--- PROVIDED MATERIAL Enclosed Below ---
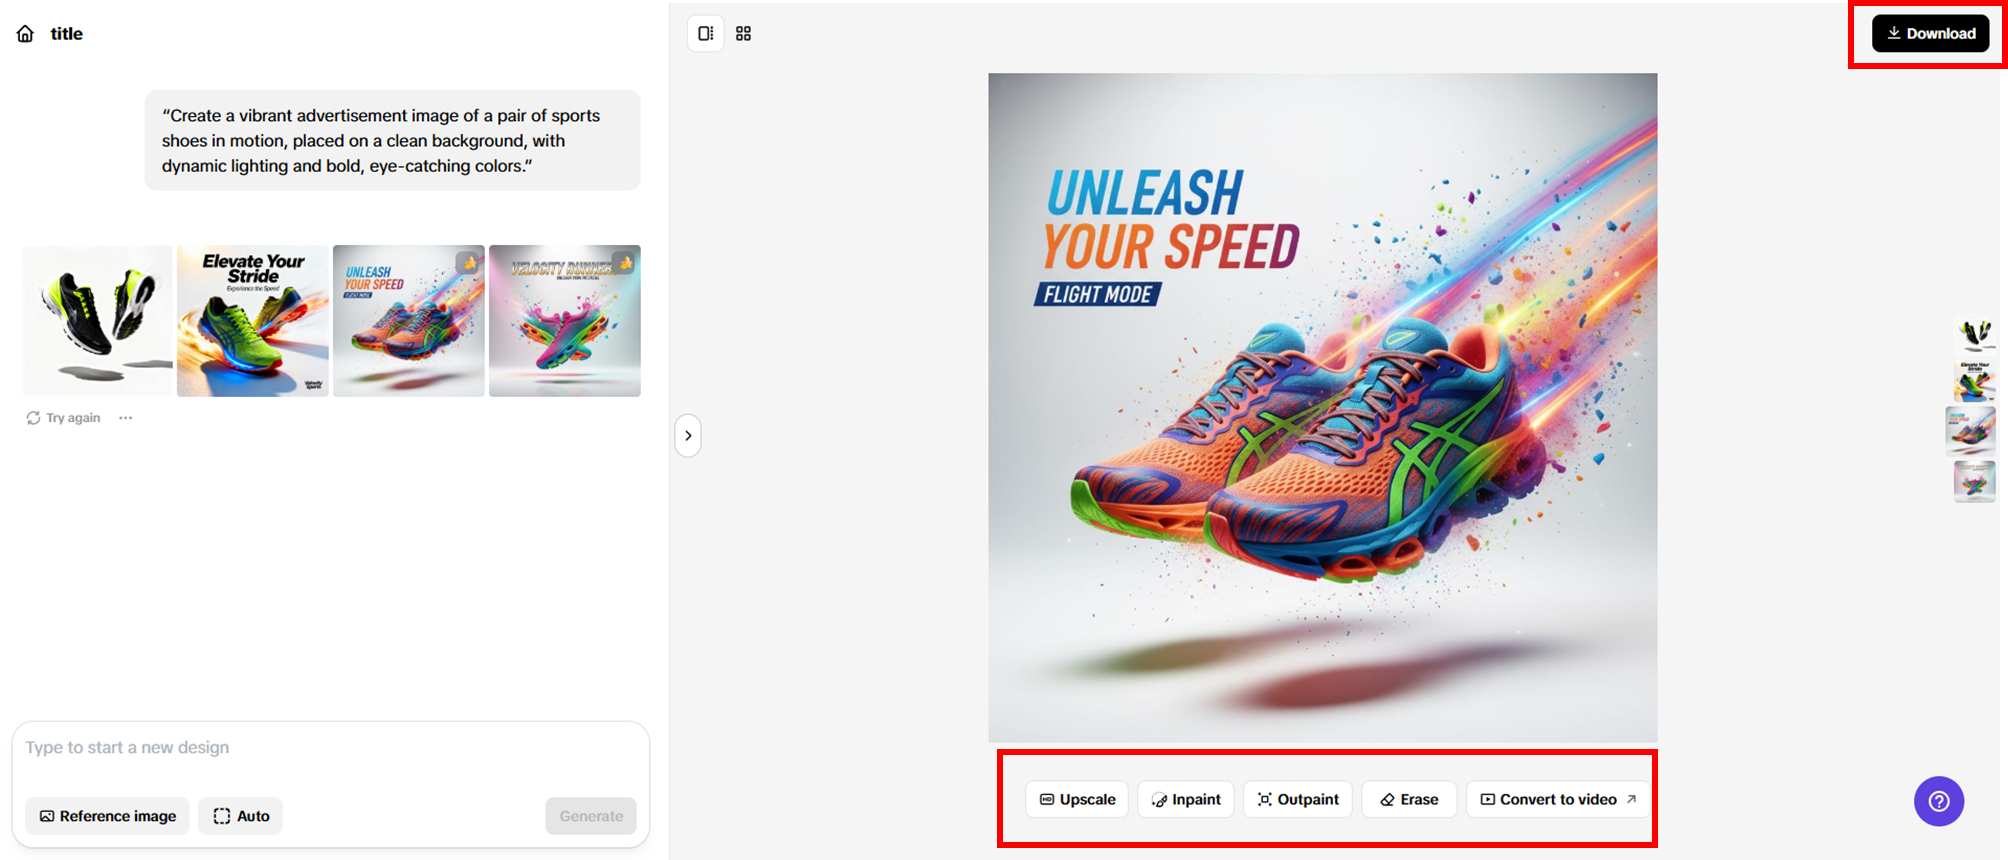Add a Reference image
The width and height of the screenshot is (2008, 860).
click(107, 816)
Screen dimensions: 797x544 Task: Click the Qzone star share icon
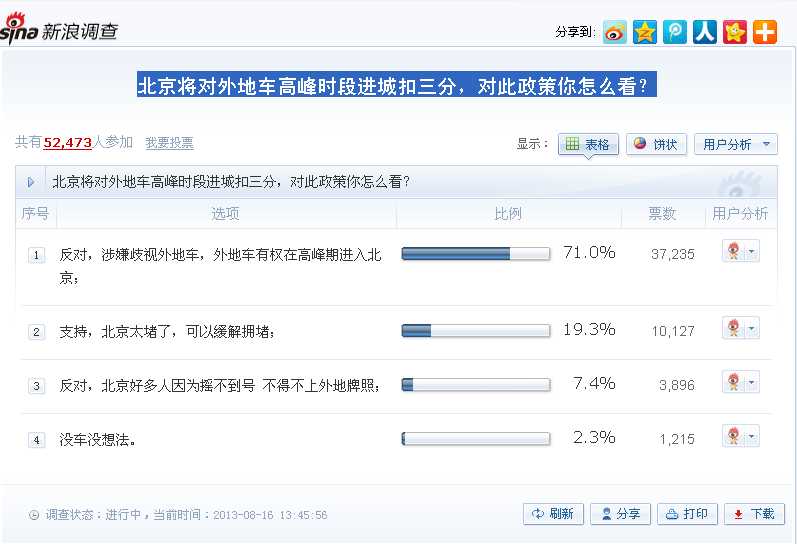tap(645, 33)
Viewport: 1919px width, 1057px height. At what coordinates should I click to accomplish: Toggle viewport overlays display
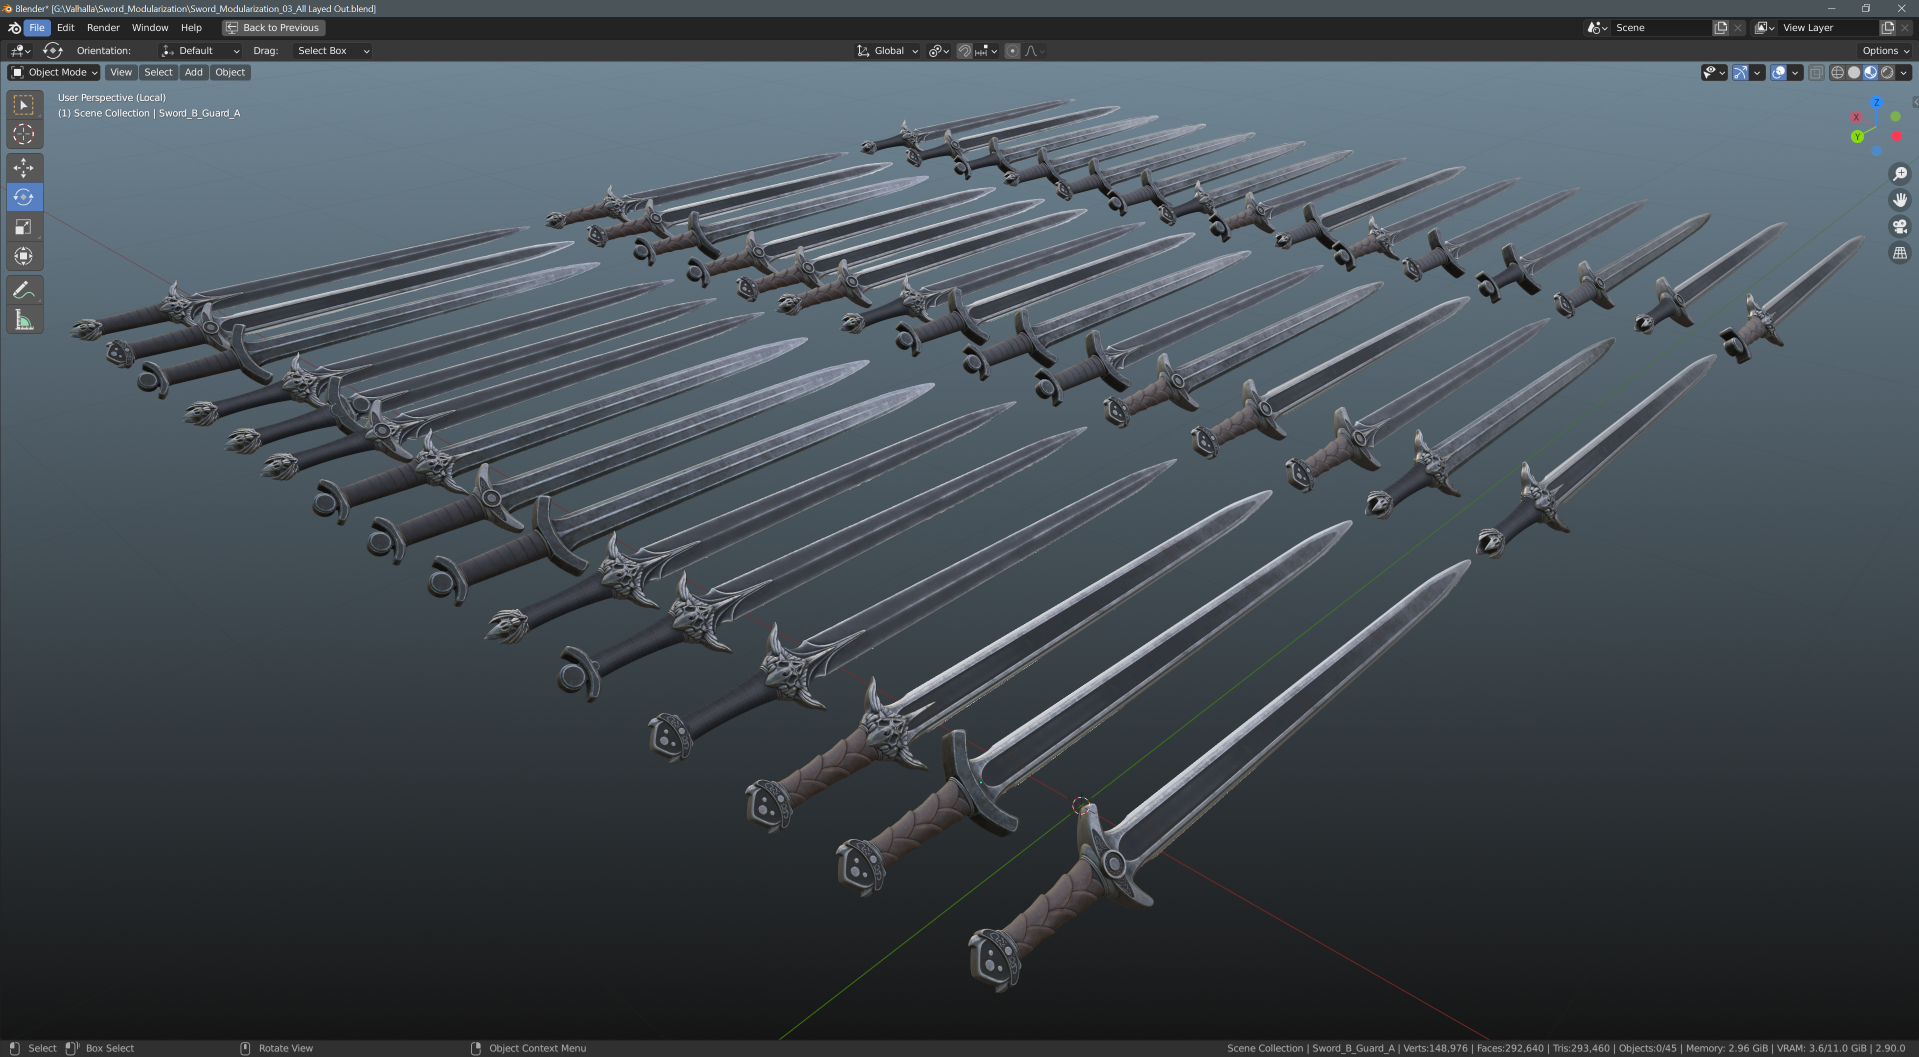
--- End of Enclosed PROVIDED MATERIAL ---
• WHAT THE TASK REQUIRES
Leaving the pictures out, give again word for word each line from the one holding "Screen dimensions: 797x544" through the end of the records.

• WRITTEN RESPONSE
Screen dimensions: 797x544 Task: Click the Qzone star share icon
tap(645, 33)
Viewport: 1919px width, 1057px height. At what coordinates should I click to accomplish: Toggle viewport overlays display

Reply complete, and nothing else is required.